Word and element pointing entries:
________________________________________

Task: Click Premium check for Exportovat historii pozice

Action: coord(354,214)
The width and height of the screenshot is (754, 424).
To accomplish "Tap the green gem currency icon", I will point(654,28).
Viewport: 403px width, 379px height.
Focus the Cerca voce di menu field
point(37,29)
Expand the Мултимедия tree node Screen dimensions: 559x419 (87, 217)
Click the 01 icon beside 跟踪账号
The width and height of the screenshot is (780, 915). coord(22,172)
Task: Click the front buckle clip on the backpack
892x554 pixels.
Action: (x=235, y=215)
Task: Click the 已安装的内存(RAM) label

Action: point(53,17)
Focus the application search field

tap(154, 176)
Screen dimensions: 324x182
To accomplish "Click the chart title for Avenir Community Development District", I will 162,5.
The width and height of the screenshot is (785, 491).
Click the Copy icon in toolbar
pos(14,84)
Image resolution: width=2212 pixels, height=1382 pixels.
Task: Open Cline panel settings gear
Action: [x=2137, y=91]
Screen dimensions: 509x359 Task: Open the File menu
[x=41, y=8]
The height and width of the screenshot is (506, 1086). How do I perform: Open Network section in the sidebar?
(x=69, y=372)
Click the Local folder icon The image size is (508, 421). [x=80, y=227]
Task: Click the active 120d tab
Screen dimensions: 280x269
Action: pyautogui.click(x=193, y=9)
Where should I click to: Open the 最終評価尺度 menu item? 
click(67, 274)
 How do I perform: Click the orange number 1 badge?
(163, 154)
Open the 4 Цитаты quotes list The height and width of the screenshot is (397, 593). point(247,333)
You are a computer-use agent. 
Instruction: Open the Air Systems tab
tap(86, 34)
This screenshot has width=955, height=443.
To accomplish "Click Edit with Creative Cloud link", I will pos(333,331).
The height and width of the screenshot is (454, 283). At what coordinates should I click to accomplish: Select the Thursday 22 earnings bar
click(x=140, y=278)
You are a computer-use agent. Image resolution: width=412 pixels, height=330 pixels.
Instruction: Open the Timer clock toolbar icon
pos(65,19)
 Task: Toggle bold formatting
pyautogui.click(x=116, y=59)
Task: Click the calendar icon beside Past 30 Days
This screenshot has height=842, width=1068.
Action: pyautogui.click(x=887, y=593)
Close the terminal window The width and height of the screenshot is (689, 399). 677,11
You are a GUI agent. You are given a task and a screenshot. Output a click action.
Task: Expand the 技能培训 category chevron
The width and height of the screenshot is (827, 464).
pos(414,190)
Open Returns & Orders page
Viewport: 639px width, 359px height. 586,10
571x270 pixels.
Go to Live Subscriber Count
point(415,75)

________________________________________

Aim:
Reproduce each of the records above word for word, keeping every line the same.

Expected answer:
Task: Click Premium check for Exportovat historii pozice

Action: coord(354,214)
The width and height of the screenshot is (754, 424).
To accomplish "Tap the green gem currency icon", I will point(654,28).
Viewport: 403px width, 379px height.
Focus the Cerca voce di menu field
point(37,29)
Expand the Мултимедия tree node Screen dimensions: 559x419 (87, 217)
Click the 01 icon beside 跟踪账号
The width and height of the screenshot is (780, 915). coord(22,172)
Task: Click the front buckle clip on the backpack
892x554 pixels.
Action: (x=235, y=215)
Task: Click the 已安装的内存(RAM) label

Action: point(53,17)
Focus the application search field

tap(154, 176)
Screen dimensions: 324x182
To accomplish "Click the chart title for Avenir Community Development District", I will 162,5.
The width and height of the screenshot is (785, 491).
Click the Copy icon in toolbar
pos(14,84)
Image resolution: width=2212 pixels, height=1382 pixels.
Task: Open Cline panel settings gear
Action: [x=2137, y=91]
Screen dimensions: 509x359 Task: Open the File menu
[x=41, y=8]
The height and width of the screenshot is (506, 1086). How do I perform: Open Network section in the sidebar?
(x=69, y=372)
Click the Local folder icon The image size is (508, 421). [x=80, y=227]
Task: Click the active 120d tab
Screen dimensions: 280x269
Action: pyautogui.click(x=193, y=9)
Where should I click to: Open the 最終評価尺度 menu item? 
click(67, 274)
 How do I perform: Click the orange number 1 badge?
(163, 154)
Open the 4 Цитаты quotes list The height and width of the screenshot is (397, 593). point(247,333)
You are a computer-use agent. 
Instruction: Open the Air Systems tab
tap(86, 34)
This screenshot has width=955, height=443.
To accomplish "Click Edit with Creative Cloud link", I will pos(333,331).
The height and width of the screenshot is (454, 283). At what coordinates should I click to accomplish: Select the Thursday 22 earnings bar
click(x=140, y=278)
You are a computer-use agent. Image resolution: width=412 pixels, height=330 pixels.
Instruction: Open the Timer clock toolbar icon
pos(65,19)
 Task: Toggle bold formatting
pyautogui.click(x=116, y=59)
Task: Click the calendar icon beside Past 30 Days
This screenshot has height=842, width=1068.
Action: pyautogui.click(x=887, y=593)
Close the terminal window The width and height of the screenshot is (689, 399). 677,11
You are a GUI agent. You are given a task and a screenshot. Output a click action.
Task: Expand the 技能培训 category chevron
The width and height of the screenshot is (827, 464).
pos(414,190)
Open Returns & Orders page
Viewport: 639px width, 359px height. 586,10
571x270 pixels.
Go to Live Subscriber Count
point(415,75)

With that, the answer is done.